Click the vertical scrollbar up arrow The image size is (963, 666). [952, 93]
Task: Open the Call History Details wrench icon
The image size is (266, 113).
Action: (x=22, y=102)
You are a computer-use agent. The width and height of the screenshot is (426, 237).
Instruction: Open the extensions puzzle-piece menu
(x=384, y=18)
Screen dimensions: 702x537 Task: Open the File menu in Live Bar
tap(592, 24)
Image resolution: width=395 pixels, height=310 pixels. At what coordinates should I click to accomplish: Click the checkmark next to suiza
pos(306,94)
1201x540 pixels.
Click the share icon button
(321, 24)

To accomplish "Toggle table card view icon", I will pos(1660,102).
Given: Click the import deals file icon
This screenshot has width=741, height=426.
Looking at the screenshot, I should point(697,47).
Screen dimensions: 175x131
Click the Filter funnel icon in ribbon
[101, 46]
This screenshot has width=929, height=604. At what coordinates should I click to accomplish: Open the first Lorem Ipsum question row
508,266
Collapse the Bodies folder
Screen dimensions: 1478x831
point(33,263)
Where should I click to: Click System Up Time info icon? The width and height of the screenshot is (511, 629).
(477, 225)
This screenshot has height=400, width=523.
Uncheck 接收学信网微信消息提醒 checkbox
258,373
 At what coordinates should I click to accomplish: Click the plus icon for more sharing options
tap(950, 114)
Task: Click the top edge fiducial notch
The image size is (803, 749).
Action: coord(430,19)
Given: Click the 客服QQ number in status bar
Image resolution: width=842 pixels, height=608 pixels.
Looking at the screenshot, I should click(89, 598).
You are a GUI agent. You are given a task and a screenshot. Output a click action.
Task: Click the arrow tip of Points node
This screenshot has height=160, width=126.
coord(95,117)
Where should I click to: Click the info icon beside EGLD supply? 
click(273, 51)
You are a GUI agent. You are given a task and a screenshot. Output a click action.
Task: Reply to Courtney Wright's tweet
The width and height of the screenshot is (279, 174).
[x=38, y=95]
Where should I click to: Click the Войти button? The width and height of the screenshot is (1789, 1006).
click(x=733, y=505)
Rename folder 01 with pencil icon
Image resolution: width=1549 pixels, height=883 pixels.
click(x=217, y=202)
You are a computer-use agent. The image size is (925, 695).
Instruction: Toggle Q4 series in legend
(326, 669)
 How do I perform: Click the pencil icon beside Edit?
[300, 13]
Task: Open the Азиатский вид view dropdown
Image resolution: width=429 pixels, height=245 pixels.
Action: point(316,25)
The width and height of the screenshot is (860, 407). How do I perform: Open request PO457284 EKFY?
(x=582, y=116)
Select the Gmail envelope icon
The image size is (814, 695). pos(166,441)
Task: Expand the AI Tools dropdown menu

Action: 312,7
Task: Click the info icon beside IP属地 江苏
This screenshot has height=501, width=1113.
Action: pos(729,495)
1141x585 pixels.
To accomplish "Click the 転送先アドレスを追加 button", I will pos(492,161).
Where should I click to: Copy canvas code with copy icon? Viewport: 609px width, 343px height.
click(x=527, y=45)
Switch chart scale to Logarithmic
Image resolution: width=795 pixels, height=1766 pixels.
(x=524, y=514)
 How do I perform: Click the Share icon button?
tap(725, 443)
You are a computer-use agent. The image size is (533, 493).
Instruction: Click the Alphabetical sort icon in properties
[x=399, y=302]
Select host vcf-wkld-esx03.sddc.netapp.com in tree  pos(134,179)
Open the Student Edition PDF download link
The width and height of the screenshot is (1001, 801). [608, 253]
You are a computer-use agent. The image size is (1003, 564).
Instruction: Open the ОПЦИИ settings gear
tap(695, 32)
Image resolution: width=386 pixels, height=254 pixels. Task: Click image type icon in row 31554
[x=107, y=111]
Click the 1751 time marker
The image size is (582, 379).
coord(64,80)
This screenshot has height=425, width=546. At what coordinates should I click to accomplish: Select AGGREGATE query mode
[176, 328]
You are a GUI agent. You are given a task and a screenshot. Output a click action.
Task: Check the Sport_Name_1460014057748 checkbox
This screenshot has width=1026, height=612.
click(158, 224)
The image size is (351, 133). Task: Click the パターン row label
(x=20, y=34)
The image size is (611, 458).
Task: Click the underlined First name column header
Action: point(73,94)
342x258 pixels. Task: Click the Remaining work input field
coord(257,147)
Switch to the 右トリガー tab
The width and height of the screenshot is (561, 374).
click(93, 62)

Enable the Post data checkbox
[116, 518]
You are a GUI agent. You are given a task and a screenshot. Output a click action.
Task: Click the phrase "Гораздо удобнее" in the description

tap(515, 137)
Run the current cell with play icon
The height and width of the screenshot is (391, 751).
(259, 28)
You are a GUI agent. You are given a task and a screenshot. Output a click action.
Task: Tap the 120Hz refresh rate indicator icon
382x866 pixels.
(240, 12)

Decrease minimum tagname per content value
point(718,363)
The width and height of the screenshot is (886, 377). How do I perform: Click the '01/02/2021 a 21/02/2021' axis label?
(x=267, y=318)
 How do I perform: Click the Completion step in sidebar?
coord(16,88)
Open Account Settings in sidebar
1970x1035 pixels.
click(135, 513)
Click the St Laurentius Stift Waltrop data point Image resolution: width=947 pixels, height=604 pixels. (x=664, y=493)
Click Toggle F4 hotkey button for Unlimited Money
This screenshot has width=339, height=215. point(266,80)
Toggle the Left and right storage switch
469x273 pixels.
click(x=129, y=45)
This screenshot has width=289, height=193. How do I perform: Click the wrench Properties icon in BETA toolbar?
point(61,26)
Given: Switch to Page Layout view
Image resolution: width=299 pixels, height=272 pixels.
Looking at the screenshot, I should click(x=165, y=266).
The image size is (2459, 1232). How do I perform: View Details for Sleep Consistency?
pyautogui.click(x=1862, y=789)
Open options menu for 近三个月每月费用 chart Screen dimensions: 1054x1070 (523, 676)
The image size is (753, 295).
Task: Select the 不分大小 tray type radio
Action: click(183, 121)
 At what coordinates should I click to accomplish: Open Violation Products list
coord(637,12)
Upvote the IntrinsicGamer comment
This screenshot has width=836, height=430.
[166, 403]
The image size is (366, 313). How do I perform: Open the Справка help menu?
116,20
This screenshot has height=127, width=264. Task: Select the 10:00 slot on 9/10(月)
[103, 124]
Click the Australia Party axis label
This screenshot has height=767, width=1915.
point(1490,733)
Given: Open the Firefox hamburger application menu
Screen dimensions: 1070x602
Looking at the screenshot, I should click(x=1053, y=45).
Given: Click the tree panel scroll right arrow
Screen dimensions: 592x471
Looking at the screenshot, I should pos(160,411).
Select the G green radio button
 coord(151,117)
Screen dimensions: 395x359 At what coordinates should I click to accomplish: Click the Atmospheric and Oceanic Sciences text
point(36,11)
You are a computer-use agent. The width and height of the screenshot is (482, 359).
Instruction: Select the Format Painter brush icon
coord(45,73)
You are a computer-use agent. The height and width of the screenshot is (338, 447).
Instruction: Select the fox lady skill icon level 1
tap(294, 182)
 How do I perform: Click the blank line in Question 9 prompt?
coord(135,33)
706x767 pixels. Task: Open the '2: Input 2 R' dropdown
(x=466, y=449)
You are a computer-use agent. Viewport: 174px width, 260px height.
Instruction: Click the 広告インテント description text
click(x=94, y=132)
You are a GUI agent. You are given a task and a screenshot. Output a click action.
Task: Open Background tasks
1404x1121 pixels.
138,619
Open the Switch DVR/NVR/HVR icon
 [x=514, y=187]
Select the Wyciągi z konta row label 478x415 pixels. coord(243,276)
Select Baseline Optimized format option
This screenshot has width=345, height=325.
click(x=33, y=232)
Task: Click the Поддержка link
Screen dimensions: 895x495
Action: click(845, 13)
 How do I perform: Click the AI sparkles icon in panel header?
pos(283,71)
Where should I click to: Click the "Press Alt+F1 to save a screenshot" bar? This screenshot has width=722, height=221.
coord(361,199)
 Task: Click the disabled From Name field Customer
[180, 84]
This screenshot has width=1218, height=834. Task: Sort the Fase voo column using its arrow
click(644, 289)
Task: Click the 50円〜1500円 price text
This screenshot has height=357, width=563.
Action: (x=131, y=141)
※ ※ ※
# What to work on
Arrange the records from the start through the line containing "Looking at the screenshot, I should point(697,47)." as a JSON list of strings, one string per line, omitting blank lines.

# Result of the exercise
[
  "Click the vertical scrollbar up arrow The image size is (963, 666). [952, 93]",
  "Task: Open the Call History Details wrench icon",
  "The image size is (266, 113).",
  "Action: (x=22, y=102)",
  "You are a computer-use agent. The width and height of the screenshot is (426, 237).",
  "Instruction: Open the extensions puzzle-piece menu",
  "(x=384, y=18)",
  "Screen dimensions: 702x537 Task: Open the File menu in Live Bar",
  "tap(592, 24)",
  "Image resolution: width=395 pixels, height=310 pixels. At what coordinates should I click to accomplish: Click the checkmark next to suiza",
  "pos(306,94)",
  "1201x540 pixels.",
  "Click the share icon button",
  "(321, 24)",
  "To accomplish \"Toggle table card view icon\", I will pos(1660,102).",
  "Given: Click the import deals file icon",
  "This screenshot has width=741, height=426.",
  "Looking at the screenshot, I should point(697,47)."
]